Solved

DDB corrupted on Windows server and sealed DDBs


Badge +2

Hello,

 

 I would like to request your help as i’m quite new and have only basic knowledge of backup systems.

After reading the commvault documentation available online and tried to troubleshoot the issues, they were narrowed down to 3:

 

  1. Sealed DDB are not aging out.
  2. When I try to run a verification of existing jobs on disk and deduplication database it says DDB is corrupted.
  3. we have our disks full, as the backups all have stopped.

When i run the data retention forecast and compliance report it says “BASIC CYCLE” as reason why jobs are not aged out, i have this dedup policy to age out jobs after 1 cycle, so i guess that if i do a full backup, the previous will be aged out.. except i dont have any available disk space.

 

Also I was unable to find a DDB backup as it seems there was never one to begin with.

 

Should i reconstruct one new from the group up?

 

How can i reduce the size of sealed DDBs as they are quite old.

icon

Best answer by Mike Struening 19 April 2021, 16:49

@Francisco_Vasconcelos , the answer @Anthony.Hodges gave was very accurate (as usual)!
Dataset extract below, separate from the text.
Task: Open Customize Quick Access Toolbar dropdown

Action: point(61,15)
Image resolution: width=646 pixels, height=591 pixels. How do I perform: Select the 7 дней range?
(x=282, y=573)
Before Deduplication, Data aging would free space pretty much instantly.  With dedupe, there are several pieces involved before blocks qualify for deletion.

Check the Media Agent log files for SIDPrune (I don’t remember if SIDBPhysicalDelete.log existed in v10).

The pruning will likely be very slow (compared to non dedupe).

You can generally ignore the v10 ‘space to clear’ reporting as it was based on non-dedupe expectations.

The .PRUNABLE generally means something will be deleted in that folder if not the entire thing.  I would suspend any jobs that are running to this library as well as running jobs will hog up the DDB related resources (things are FAR BETTER in v11).

Lastly, I would consider upgrading to v11 if possible.  SO MUCH BETTER!

View original

12 replies

Userlevel 6
Badge +14

@Francisco_Vasconcelos , welcome!  You are in the right place to ask!

If I may, I’d like to rewind a bit and see what the overall issue is that you are experiencing.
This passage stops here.